--- START ---

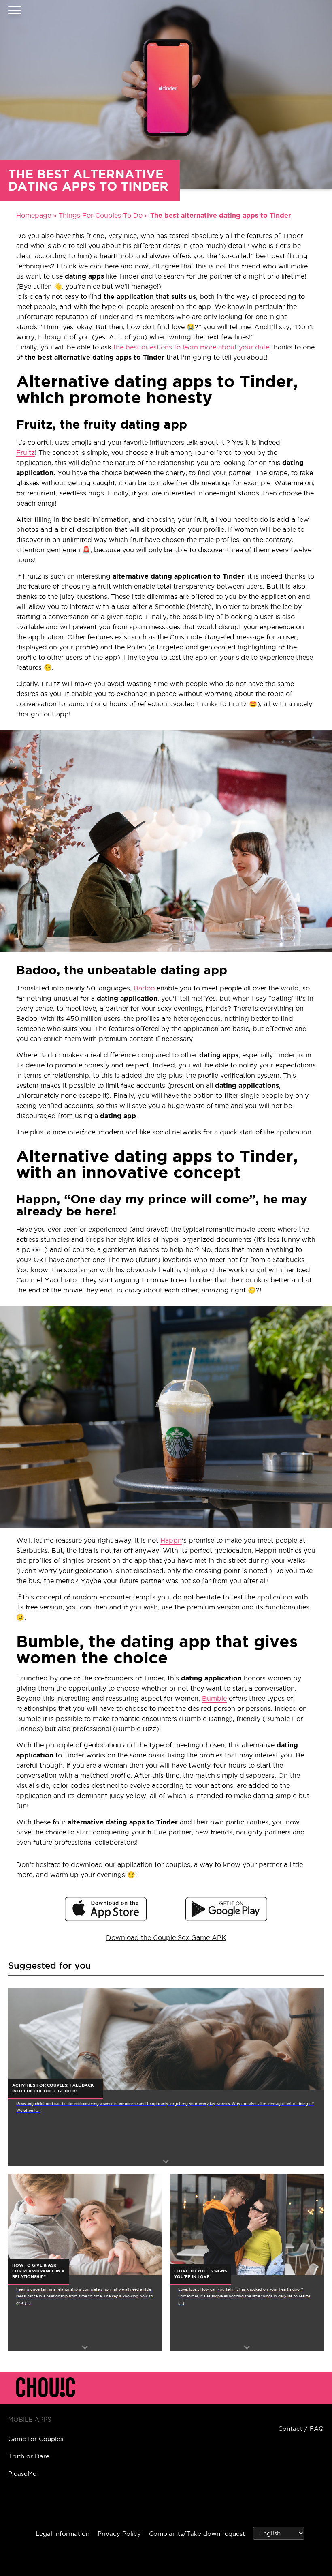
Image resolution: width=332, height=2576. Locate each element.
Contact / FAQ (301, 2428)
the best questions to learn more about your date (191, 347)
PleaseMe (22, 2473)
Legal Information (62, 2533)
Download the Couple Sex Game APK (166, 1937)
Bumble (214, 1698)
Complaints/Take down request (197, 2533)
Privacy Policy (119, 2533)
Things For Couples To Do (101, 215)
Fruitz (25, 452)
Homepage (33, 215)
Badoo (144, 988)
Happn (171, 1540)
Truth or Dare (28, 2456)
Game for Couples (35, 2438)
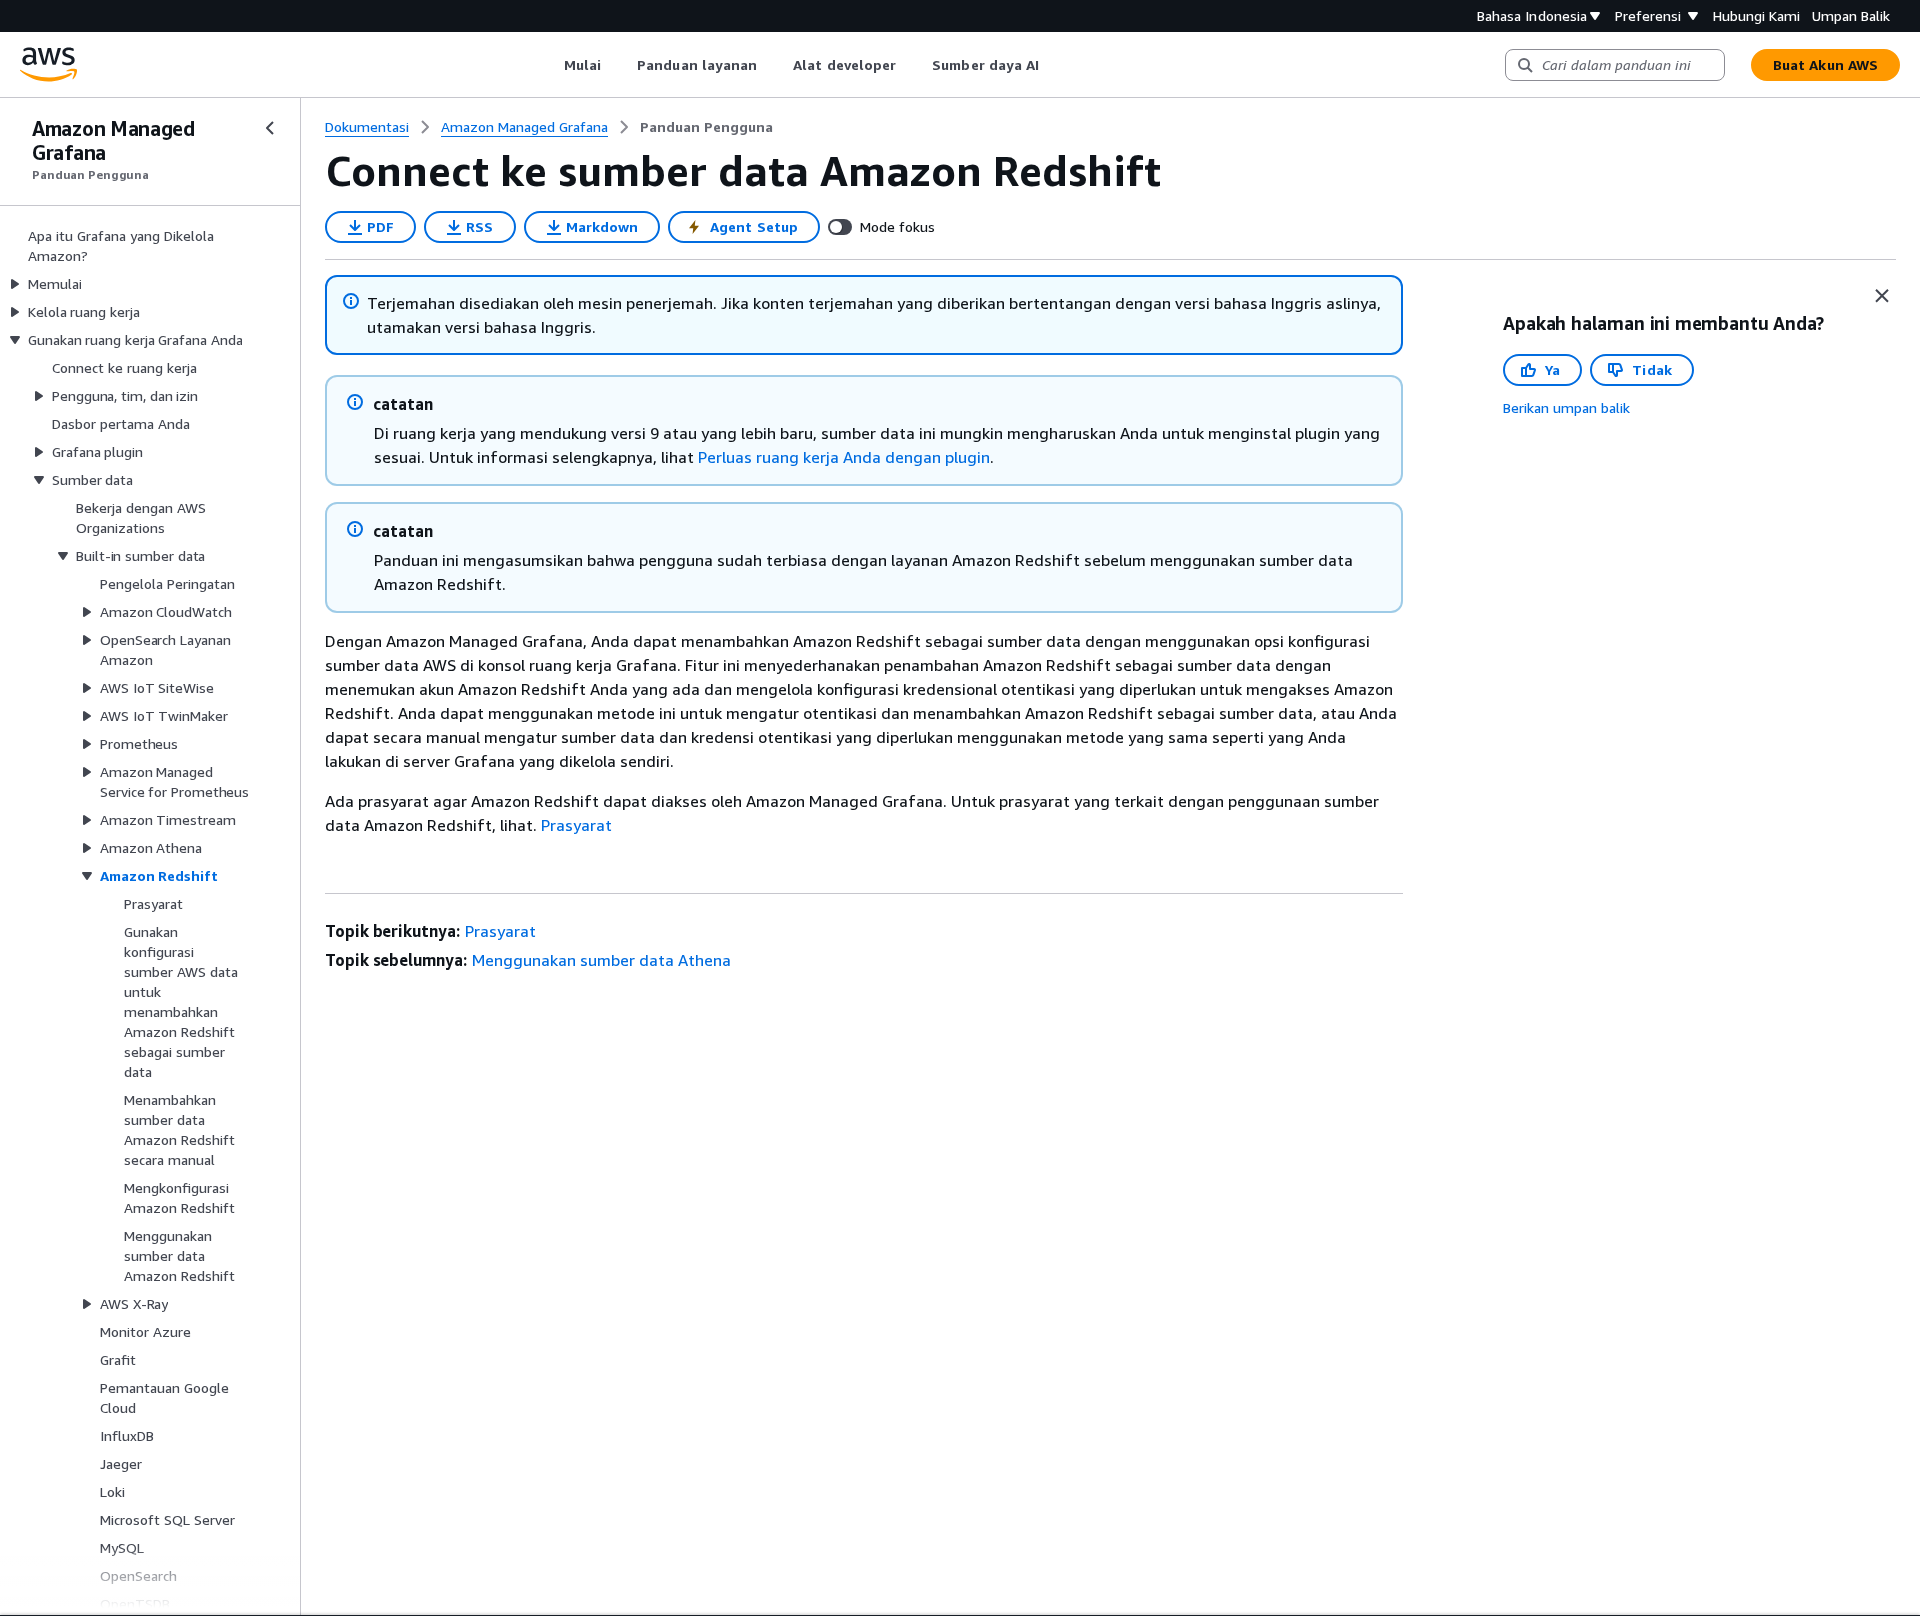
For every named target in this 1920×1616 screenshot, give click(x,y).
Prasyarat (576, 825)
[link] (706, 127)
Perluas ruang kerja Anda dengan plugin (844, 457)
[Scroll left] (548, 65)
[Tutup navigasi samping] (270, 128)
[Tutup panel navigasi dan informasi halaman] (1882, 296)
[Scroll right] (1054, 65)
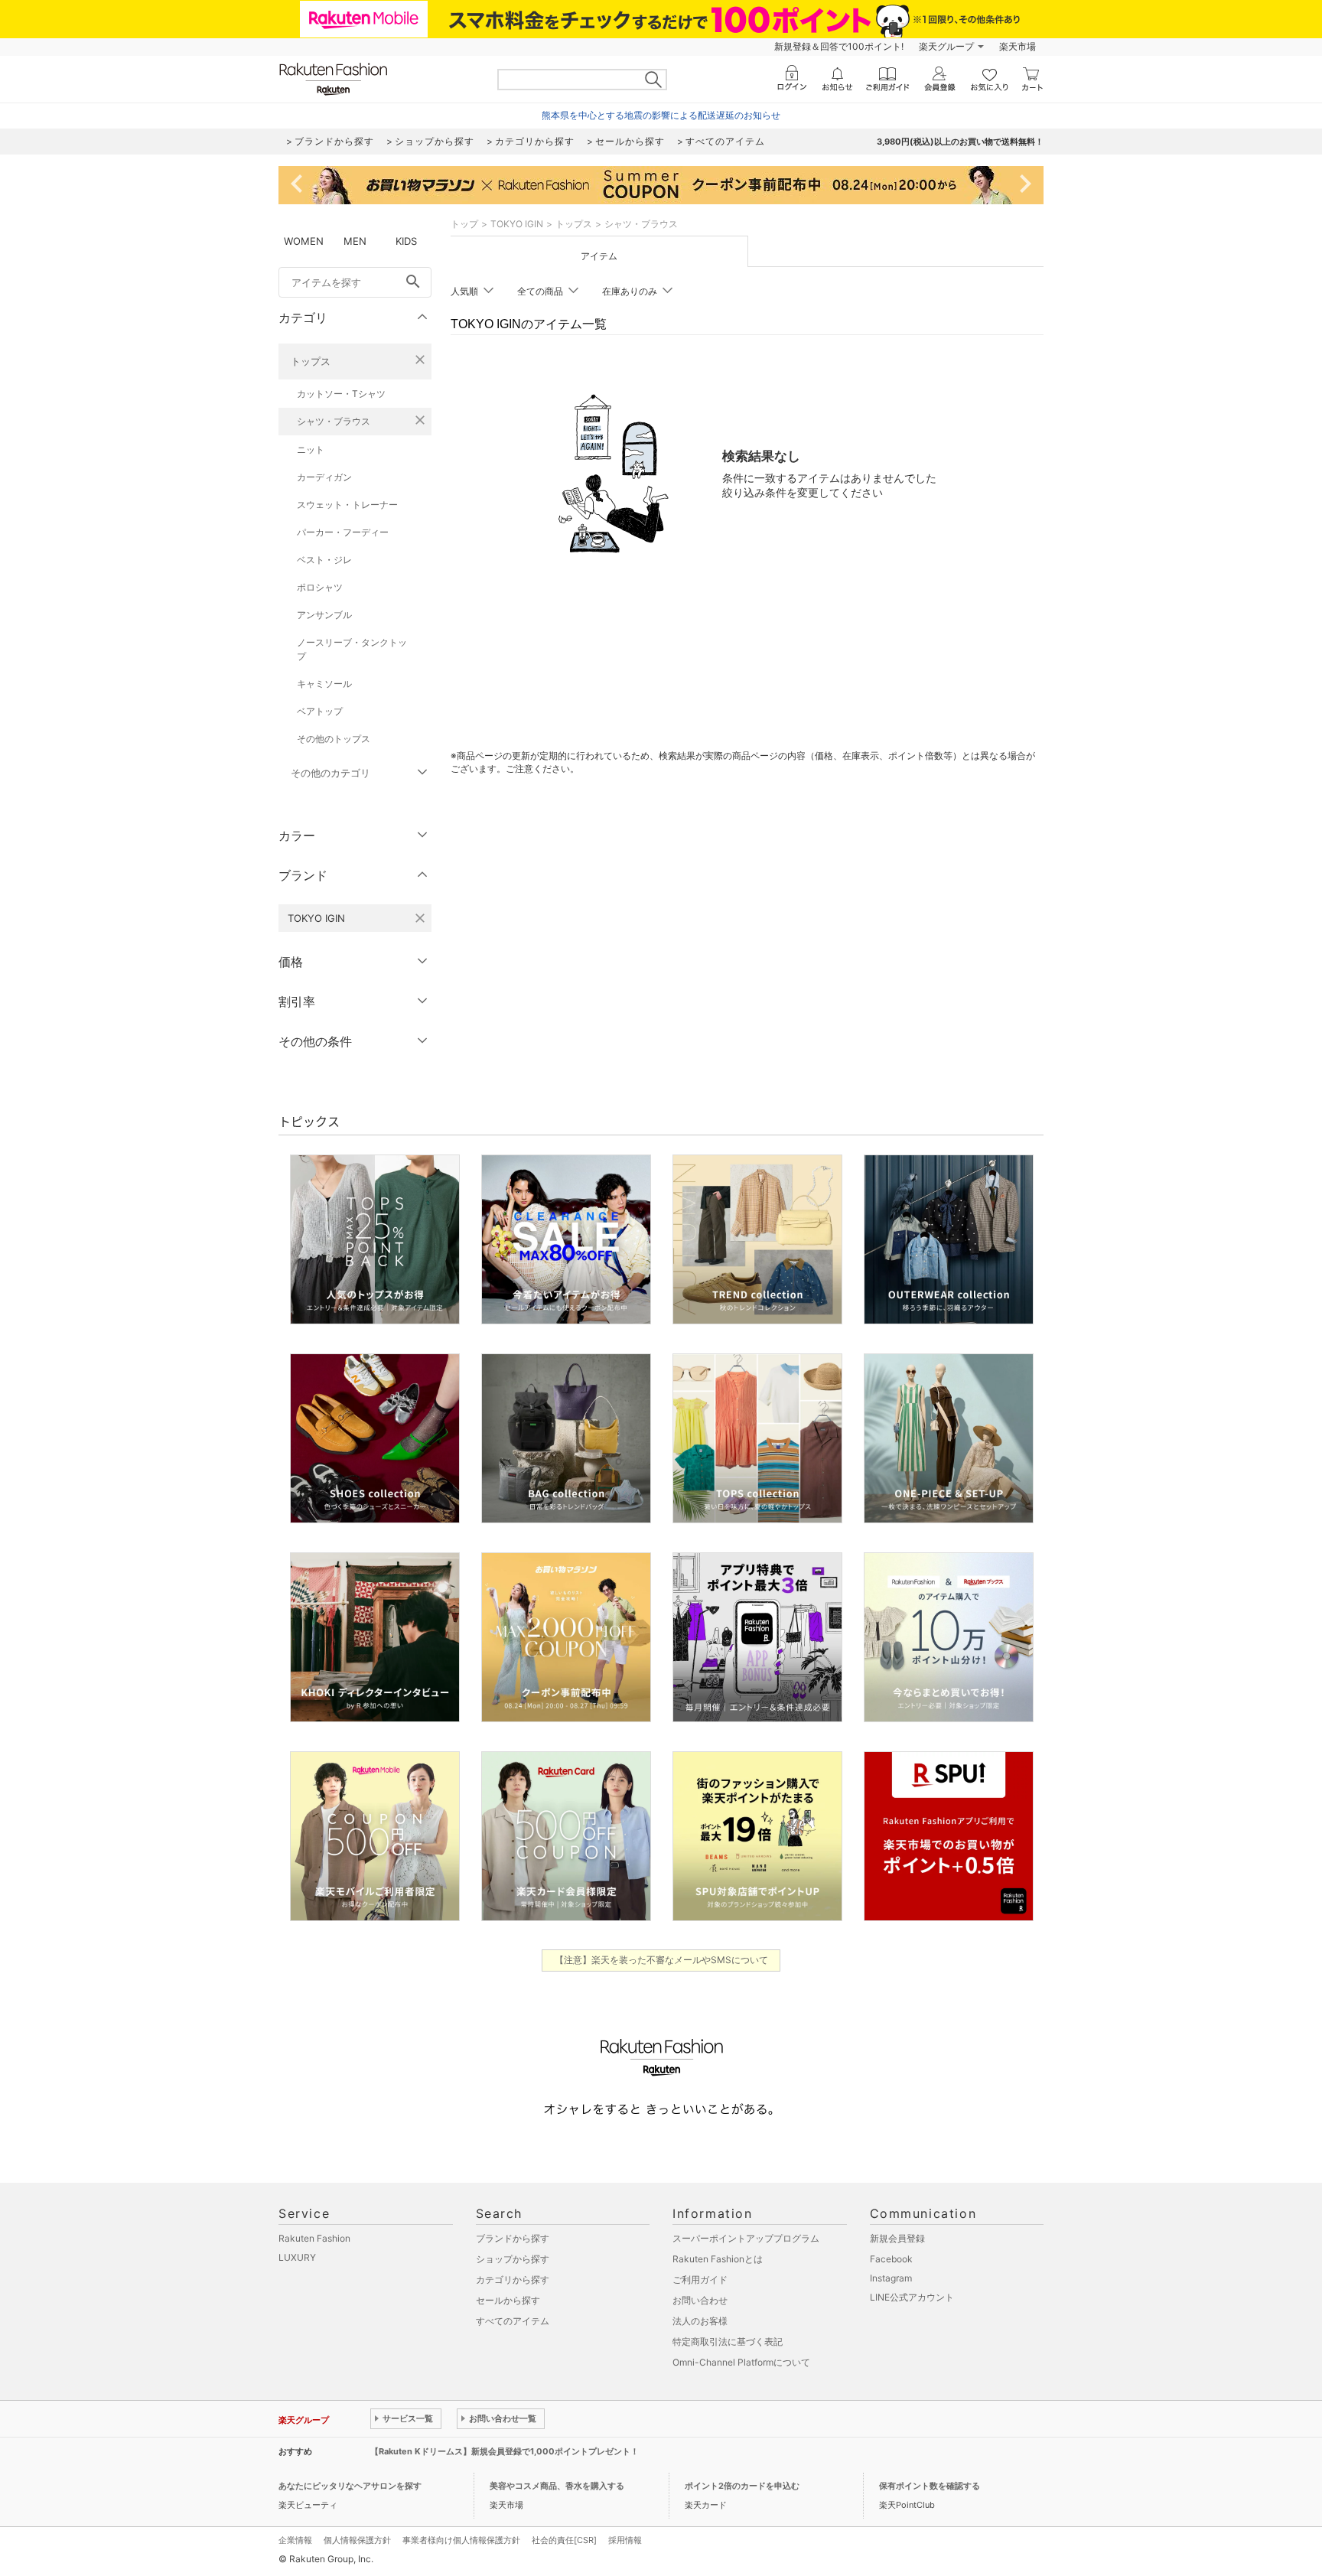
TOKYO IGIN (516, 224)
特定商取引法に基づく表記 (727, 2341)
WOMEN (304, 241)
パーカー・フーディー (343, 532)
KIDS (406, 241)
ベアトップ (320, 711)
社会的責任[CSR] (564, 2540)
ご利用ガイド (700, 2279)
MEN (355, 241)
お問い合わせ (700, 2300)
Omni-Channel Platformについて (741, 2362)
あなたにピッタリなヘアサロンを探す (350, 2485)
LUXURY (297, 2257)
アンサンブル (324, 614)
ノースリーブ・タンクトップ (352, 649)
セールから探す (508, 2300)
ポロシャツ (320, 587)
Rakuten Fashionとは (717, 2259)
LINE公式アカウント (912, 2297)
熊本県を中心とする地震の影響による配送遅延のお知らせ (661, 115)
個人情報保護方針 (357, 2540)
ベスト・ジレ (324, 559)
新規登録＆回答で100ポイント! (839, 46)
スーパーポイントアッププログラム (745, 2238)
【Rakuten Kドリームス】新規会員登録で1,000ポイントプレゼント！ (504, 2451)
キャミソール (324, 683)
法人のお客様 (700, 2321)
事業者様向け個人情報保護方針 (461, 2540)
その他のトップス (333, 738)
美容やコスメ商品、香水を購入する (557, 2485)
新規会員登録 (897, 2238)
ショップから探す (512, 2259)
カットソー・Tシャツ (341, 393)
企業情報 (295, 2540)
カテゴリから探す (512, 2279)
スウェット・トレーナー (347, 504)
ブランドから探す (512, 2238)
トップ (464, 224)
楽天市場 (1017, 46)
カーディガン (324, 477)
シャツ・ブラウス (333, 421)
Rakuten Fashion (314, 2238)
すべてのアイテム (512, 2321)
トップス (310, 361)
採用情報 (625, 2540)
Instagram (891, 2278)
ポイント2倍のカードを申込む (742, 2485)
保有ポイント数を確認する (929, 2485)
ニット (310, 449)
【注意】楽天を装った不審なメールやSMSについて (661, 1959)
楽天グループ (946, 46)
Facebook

--- END ---

What is expected:
Pictures don't belong in the copy. Restate all the entries exactly.

Expected answer:
Image resolution: width=332, height=2576. Locate each element.
Contact / FAQ (301, 2428)
the best questions to learn more about your date (191, 347)
PleaseMe (22, 2473)
Legal Information (62, 2533)
Download the Couple Sex Game APK (166, 1937)
Bumble (214, 1698)
Complaints/Take down request (197, 2533)
Privacy Policy (119, 2533)
Things For Couples To Do (101, 215)
Fruitz (25, 452)
Homepage (33, 215)
Badoo (144, 988)
Happn (171, 1540)
Truth or Dare (28, 2456)
Game for Couples (35, 2438)
For every named target in this 1920×1616 screenshot, give click(x,y).
Prasyarat (576, 825)
[link] (706, 127)
Perluas ruang kerja Anda dengan plugin (844, 457)
[Scroll left] (548, 65)
[Tutup navigasi samping] (270, 128)
[Tutup panel navigasi dan informasi halaman] (1882, 296)
[Scroll right] (1054, 65)
TOKYO IGIN (516, 224)
特定商取引法に基づく表記 (727, 2341)
WOMEN (304, 241)
パーカー・フーディー (343, 532)
KIDS (406, 241)
ベアトップ (320, 711)
社会的責任[CSR] (564, 2540)
ご利用ガイド (700, 2279)
MEN (355, 241)
お問い合わせ (700, 2300)
Omni-Channel Platformについて (741, 2362)
あなたにピッタリなヘアサロンを探す (350, 2485)
LUXURY (297, 2257)
アンサンブル (324, 614)
ノースリーブ・タンクトップ (352, 649)
セールから探す (508, 2300)
ポロシャツ (320, 587)
Rakuten Fashionとは (717, 2259)
LINE公式アカウント (912, 2297)
熊本県を中心とする地震の影響による配送遅延のお知らせ (661, 115)
個人情報保護方針 (357, 2540)
ベスト・ジレ (324, 559)
新規登録＆回答で100ポイント! (839, 46)
スーパーポイントアッププログラム (745, 2238)
【Rakuten Kドリームス】新規会員登録で1,000ポイントプレゼント！ (504, 2451)
キャミソール (324, 683)
法人のお客様 (700, 2321)
事業者様向け個人情報保護方針 (461, 2540)
その他のトップス (333, 738)
美容やコスメ商品、香水を購入する (557, 2485)
新規会員登録 (897, 2238)
ショップから探す (512, 2259)
カットソー・Tシャツ (341, 393)
企業情報 (295, 2540)
カテゴリから探す (512, 2279)
スウェット・トレーナー (347, 504)
ブランドから探す (512, 2238)
トップ (464, 224)
楽天市場 (1017, 46)
カーディガン (324, 477)
シャツ・ブラウス (333, 421)
Rakuten Fashion (314, 2238)
すべてのアイテム (512, 2321)
トップス (310, 361)
採用情報 (625, 2540)
Instagram (891, 2278)
ポイント2倍のカードを申込む (742, 2485)
保有ポイント数を確認する (929, 2485)
ニット (310, 449)
【注意】楽天を装った不審なメールやSMSについて (661, 1959)
楽天グループ (946, 46)
Facebook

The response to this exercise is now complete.